Imperative Programming Paradigm: the process of changing the state of a program as a series of processes. That is, programmatic programming. Pay more attention to objects and statuses.

Functional Programming Paradigm: it is basically a function-based Programming that uses a series of computations as a mathematical function. Hadoop uses this programming paradigm. There are inputs and outputs, and no objects are in no state.

For the sake of optimization, Hadoop also adds more interfaces. For details about the combine stage, see. The main task is to perform a small Reduce computing locally before it is delivered to the Shuffle/sort stage. This saves a lot of bandwidth (Do you still remember to put the job code in a public region)

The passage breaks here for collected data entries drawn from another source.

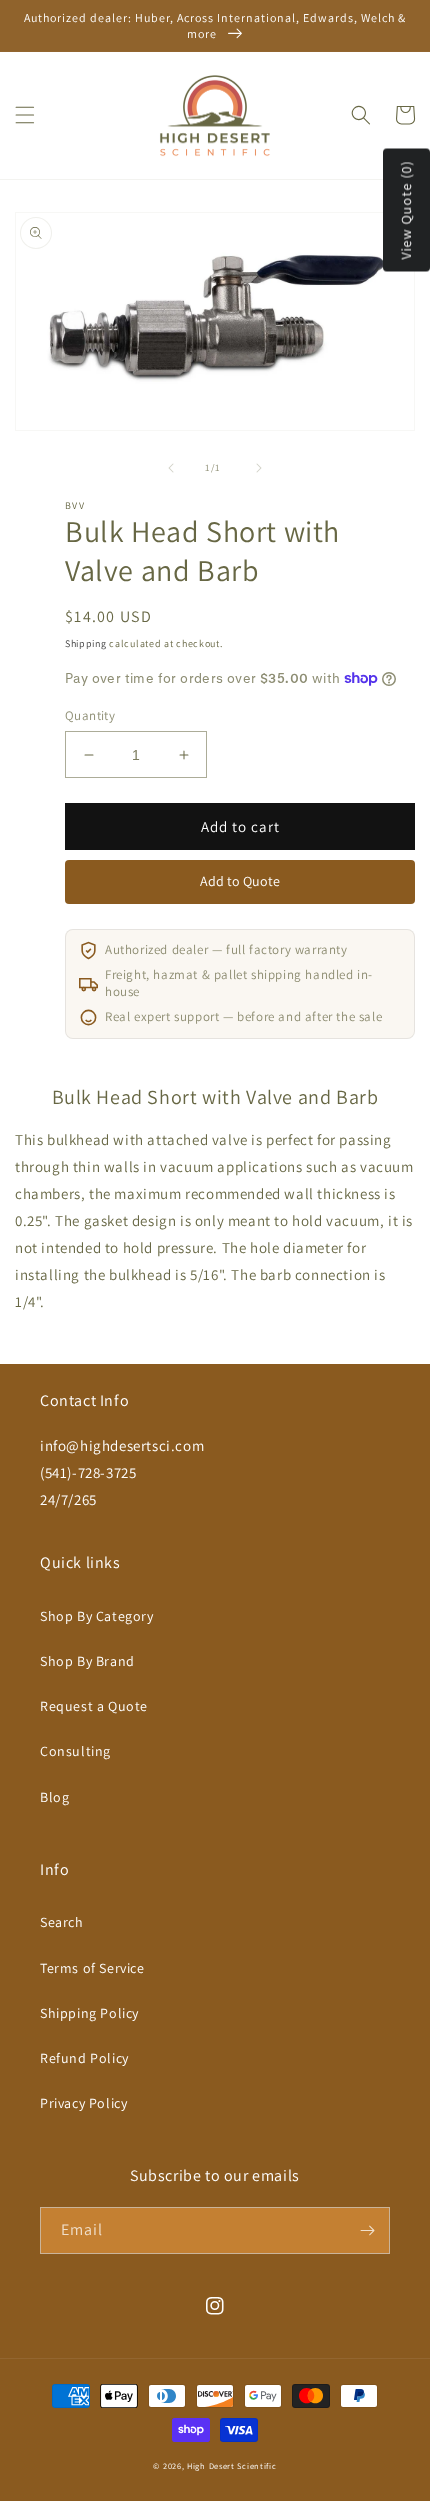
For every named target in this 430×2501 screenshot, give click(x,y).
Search (62, 1922)
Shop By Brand (87, 1661)
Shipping (86, 643)
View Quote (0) (406, 210)
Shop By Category (97, 1616)
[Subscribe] (367, 2230)
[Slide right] (259, 468)
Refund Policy (84, 2058)
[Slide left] (171, 468)
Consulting (75, 1751)
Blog (54, 1797)
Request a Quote (94, 1706)
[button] (25, 115)
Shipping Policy (89, 2013)
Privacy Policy (83, 2103)
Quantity (90, 715)
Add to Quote (240, 881)
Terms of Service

The above process may seem less intuitive, but this is the most difficult part for Hadoop to understand. Understanding this process (Hadoop Pipeline) makes it easier to understand future content.

3. MapReduce Example

For example, how does Hadoop complete the preceding tasks in actual machine operations.

A hyperV software is installed in Windows, which contains four Hadoop nodes, each of which is a Ubuntu environment.

We can see that there is a Name Node and three Data nodes above.

First, connect to the Name Node and open a Data Node. Go to the Ubuntu System of Name Node, open a terminal, enter jps, and you can see what is running in jvm.

Run the same command on the Data Node machine. You can see that DataNode, Jps, and TaskTracker are running.

First, go to the machine of Data nodeand create a file named words.txt under the root directory. The file content is the words to be analyzed.


Step 2: Put the words.txt file into HDFS.

First

Hadoop/bin/hadoop fs-ls

View files in HDFS

Create a folder

Hadoop/bin/hadoop fs-mkdir/data

We can use a browser to check the file system in HDFS.

Enter hnname: 50070 in the browser to open the Web UI


You can view the newly created data folder in Live Nodes and execute

Hadoop/bin/hadoop fs-copyFromLocal words.txt/data

Then words.txt is copied to the/data folder. You can use the Web UI for verification.

Step 3: run the MapReduce task. This task is to count the word frequency, this task has been written by the ready-made jar package, in the hadoop/bin/directory, the hadoop-examples-1.2.0.jar. This file contains a lot of good MapReduce tasks.

Run the following command:

Hadoop/bin/hadoop jar hadoop/hadoop * examples. jar wordcount/data/words.txt/data/results

First, specify the jar package, then the program name wordcount, and then specify the input data/words.txt. Finally, the output directory/data/results is created.


After the execution is complete, you can view the execution result through the Web UI.

I wiped it. I couldn't send too many original images, so I had to delete a few images ....

Contact Us

The content source of this page is from Internet, which doesn't represent Alibaba Cloud's opinion; products and services mentioned on that page don't have any relationship with Alibaba Cloud. If the content of the page makes you feel confusing, please write us an email, we will handle the problem within 5 days after receiving your email.

If you find any instances of plagiarism from the community, please send an email to: info-contact@alibabacloud.com and provide relevant evidence. A staff member will contact you within 5 working days.

A Free Trial That Lets You Build Big!

Start building with 50+ products and up to 12 months usage for Elastic Compute Service

  • Sales Support

    1 on 1 presale consultation

  • After-Sales Support

    24/7 Technical Support 6 Free Tickets per Quarter Faster Response

  • Alibaba Cloud offers highly flexible support services tailored to meet your exact needs.